How Do You Solve Complex Number Equations with Trigonometric Forms?

[VADER25]

hi, I am trying to solve this equation and i would like some help.
i've done some of it already and i don't know how to go on from here.

$$z=-\frac{(4-4i)(\sqrt{6}-i\sqrt{2})}{i}\\ =-\frac{(4-4i)(\sqrt{6}-i\sqrt{2})-i}{i(-i)}=(4i+4)(\sqrt{6}-i\sqrt{2})\\ \hspace{6} r=\sqrt{4^{2}+4^{2}}=\sqrt{32}\hspace{6} and \hspace{6} v=\frac{\pi }{4}\hspace{6}$$


the answer should be in this form a*pi/b

 

[berkeman]

It looks like you multiplied out (-i)(4-4i) incorrectly...?

 

[HallsofIvy]

hi, I am trying to solve this equation and i would like some help.
i've done some of it already and i don't know how to go on from here.

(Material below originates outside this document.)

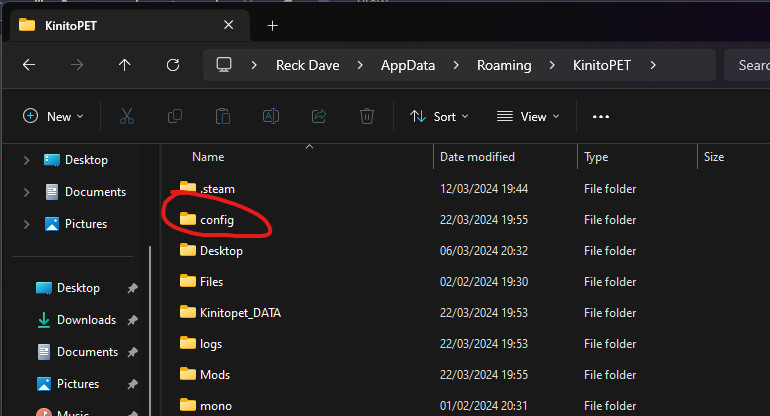
Task: Add a new tab with plus button
Action: coord(272,25)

$$z=-\frac{(4-4i)(\sqrt{6}-i\sqrt{2})}{i}\\ =-\frac{(4-4i)(\sqrt{6}-i\sqrt{2})-i}{i(-i)}=(4i+4)(\sqrt{6}-i\sqrt{2})\\ \hspace{6} r=\sqrt{4^{2}+4^{2}}=\sqrt{32}\hspace{6} and \hspace{6} v=\frac{\pi }{4}\hspace{6}$$


the answer should be in this form a*pi/b

What exactly is the question then? You gave an expression of z and now you want the "argument" of z? Any complex number can be written in the form $z= r(cos(\theta)+ i sin(\theta))= r e^{i\theta}$.